The Martial, an imposing-looking man in his late sixties, tall with a close-cropped beard and a curl of blond peppered hair, paused. He slipped his hat from his head and deposited his cane into the butler’s outstretched hand. “A visitor?” he repeated mildly.
The butler leaned in. Lowered his voice. “Your son,” he supplied quietly.
Martial Norr sniffed. His son? Visiting him? Voluntarily?
Either someone very important had died, or the planet was about to explode.
He strode down the hall and turned quickly into the drawing room, almost as if his son might disappear if he took too long. Sure enough, deposited on one of the lumpy settees, looking supremely uncomfortable, sat Graham Vilter.
Martial Norr’s brows shot up. “Son,” he said simply.
Graham Vilter cleared his throat. “Father,” he returned.
“Well,” Martial Norr stepped further into the room, as Graham pushed to his feet. “This is…unexpected.”
“Is it?”
“Don’t lie,” snapped the Martial, “it is unbecoming.” He leveled his son with a steady look of censure. “You haven’t visited once since renouncing your family name — my family name.”
Thunder crossed Graham Vilter’s brow. “You can hardly have expected me to keep that name, when Norr was practically synonymous with the Bonnan Rebels.”

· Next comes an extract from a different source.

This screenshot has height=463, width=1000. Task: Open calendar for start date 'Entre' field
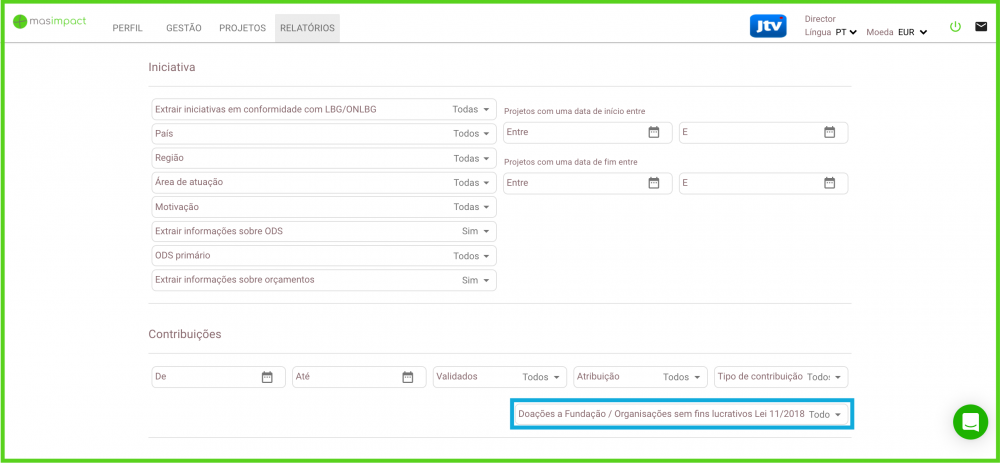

Martial Norr just stared his son down with that look that never failed to make Graham feel every bit the ten-year-old boy caught with his hand in the cookie jar, not the well-renowned Consulate Judge with an entire station under his thumb.

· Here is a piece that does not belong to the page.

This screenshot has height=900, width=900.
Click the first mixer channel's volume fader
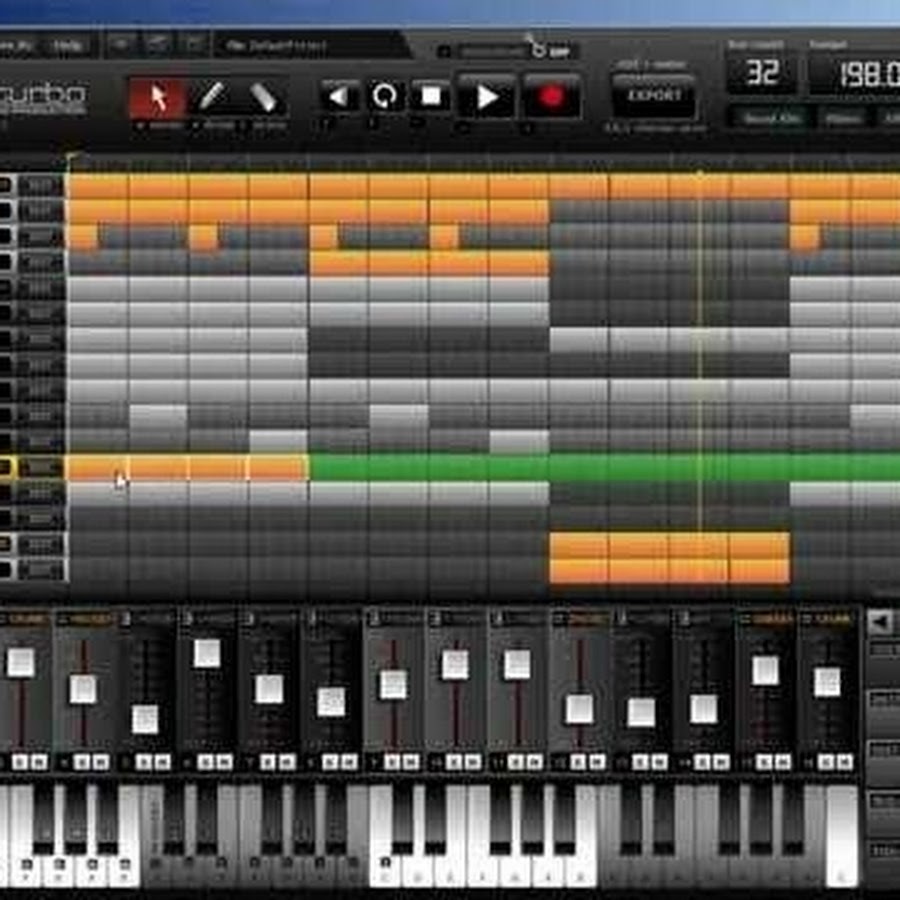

He shook off the feeling and straightened under his father’s glare. “That is not why I came.”
The older man stared for a moment, then some of the tension in his shoulders melted. “Of course not.” He moved to the button beside the door. “May I buzz for some tea-”
“No.” Tea meant he was staying long enough to need a cup — which was, evidently, the last thing Graham Vilter wanted to do. “Thank you,” he said belatedly. Then he took a breath. “I came to warn you. The enforcers are looking for the Bonna rebel responsible for the assasination of Tzannic General de Palacio’s.”

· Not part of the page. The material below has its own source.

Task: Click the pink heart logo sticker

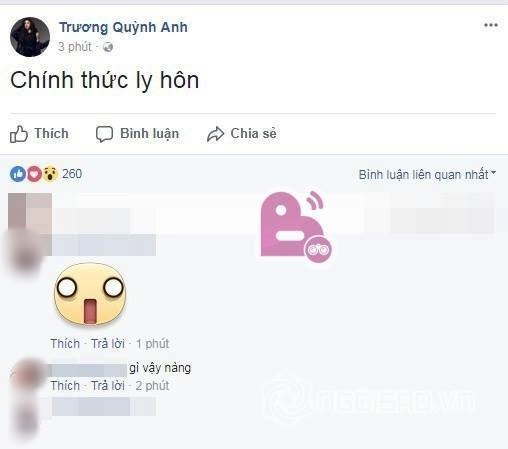Action: 295,227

A brief glance revealed Martial Norr hadn’t moved. Not a single muscle. That sharp gaze followed Vilter as he moved to the couch and lifted off his coat.
He turned to face his father. “I recall the two of you were friends once.”
This unfroze the Martial. He scoffed and turned to the dresser along the wall. Pulled something out of a top drawer. “Acquaintances, at best. We haven’t spoken since before his death.”
“That is how death works, yes,” the son drawled. When his father said nothing else, he simply frowned and shrugged into his coat. “I hope you know you are backing a hobbled horse.”
“Better a horse with three legs,” the Martial said quietly, “than a horse with none.”
Graham Vilter had nothing to say to that, and he strode out of the dressing room with hurried steps.
“Son?” the voice called him back. Graham turned. The Martial still hadn’t looked up from the open dresser drawer. “Changes are coming. You might want to take that lovely Tzannic fiancé of yours on a wonderful vacation. Perhaps spend a month or two on one of those newly discovered tropical planets that are all the rage with your generation.”
Graham traced his father’s carefully-schooled expression. Suspicion rooted deep in his gut. “Do you… know something?”
The Martial waited until his son turned and left, and then his lips curled into a knowing smile.
***
Precisely thirty-two minutes later, the Consulate Judge watched from a dark lamppost across the street as another man stepped quietly out of the Martial’s entryway. The figure sported a deep hunch, a gaunt, clean-shaven face, and a shock of long white hair pulled down its back. A deep shadow threw his face into darkness, but Graham Vilter would know his father’s features anywhere. Even across the street, under heavy disguise.
The son watched silently as his father alit into a dark, unmarked transport pod. Then he turned and disappeared in the other direction.